**Required task**
Rewrite the lines of the records below, starting with the line containing "Task: Select the Miss gender radio button" and going through the line containing "Action: [x=377, y=131]", replacing "gender" with "title" and changing nothing else.

**Task inputs**
:::::
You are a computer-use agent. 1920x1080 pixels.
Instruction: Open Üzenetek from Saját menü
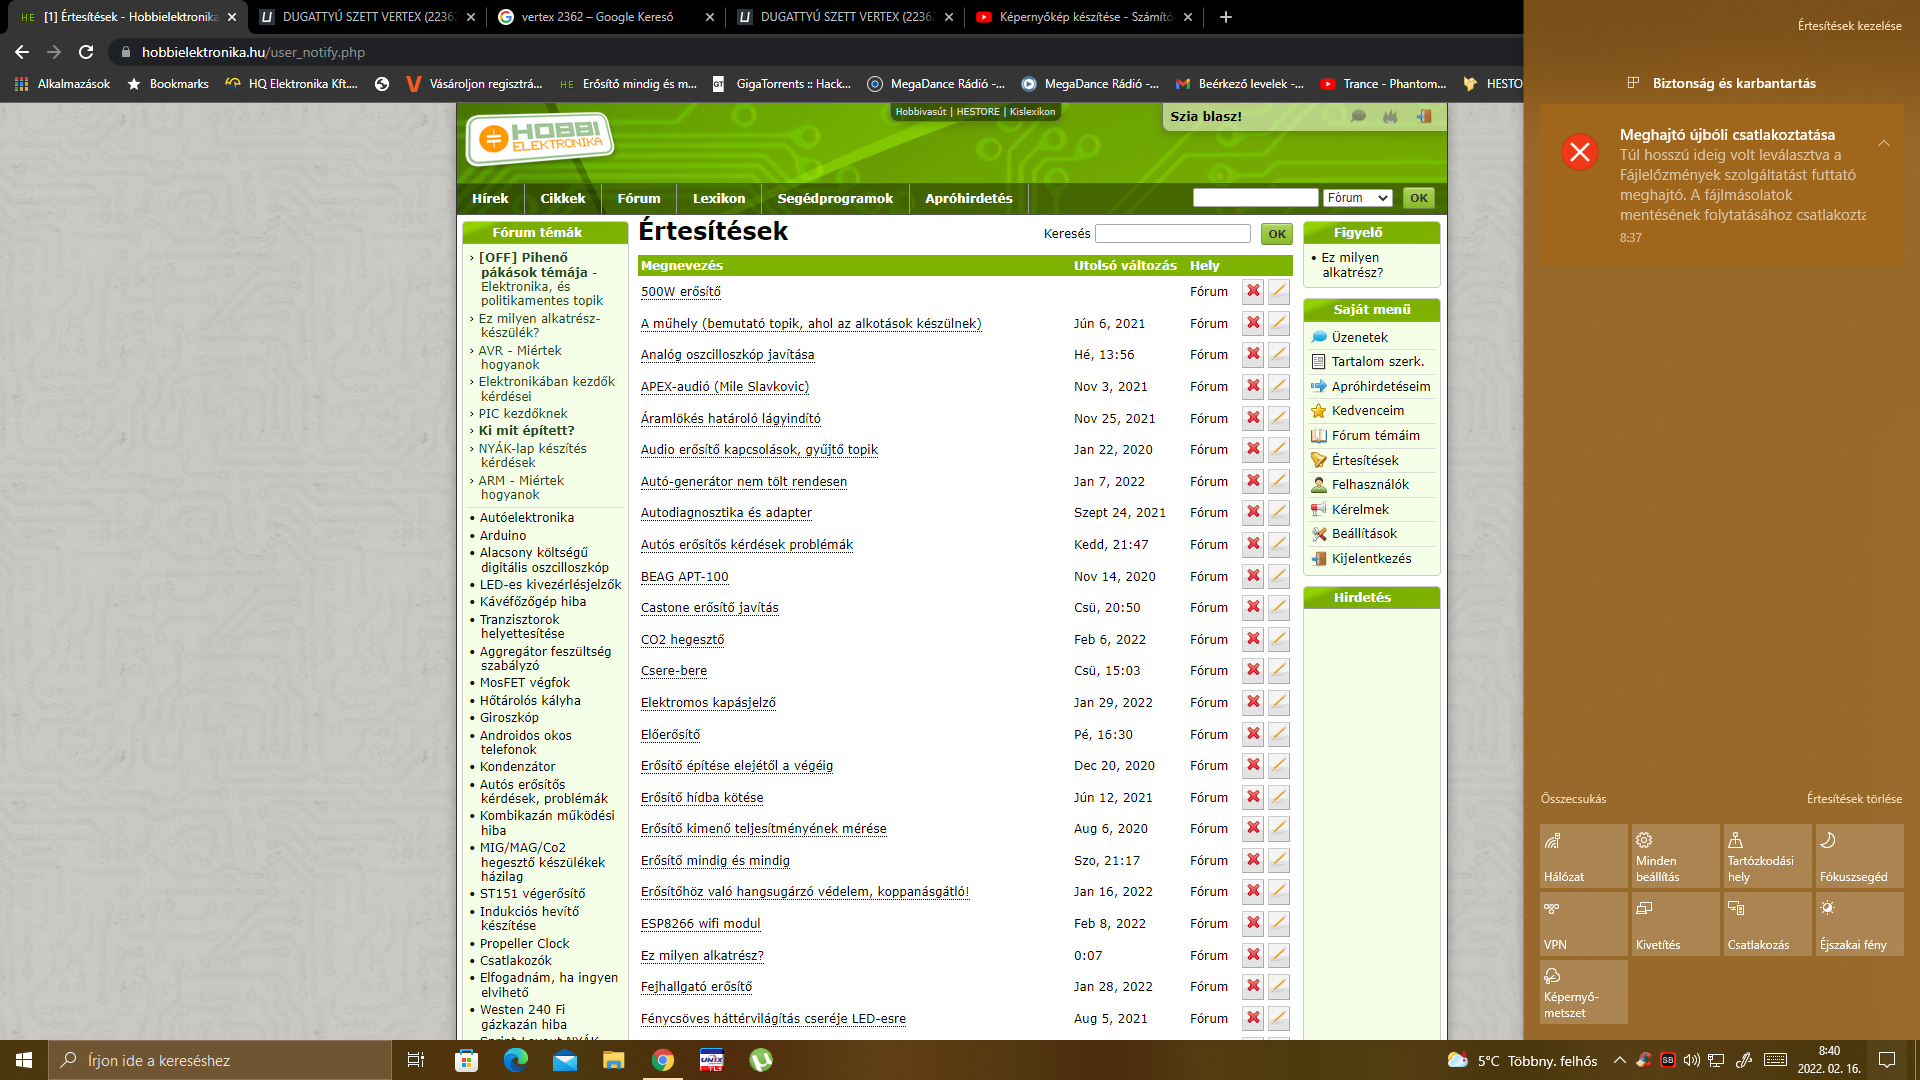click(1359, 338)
:::::
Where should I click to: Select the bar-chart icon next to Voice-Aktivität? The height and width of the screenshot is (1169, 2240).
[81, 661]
:::::
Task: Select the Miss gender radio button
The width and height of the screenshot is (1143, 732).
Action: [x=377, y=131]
:::::
**Written solution**
Task: Select the Miss title radio button
The width and height of the screenshot is (1143, 732).
Action: [x=377, y=131]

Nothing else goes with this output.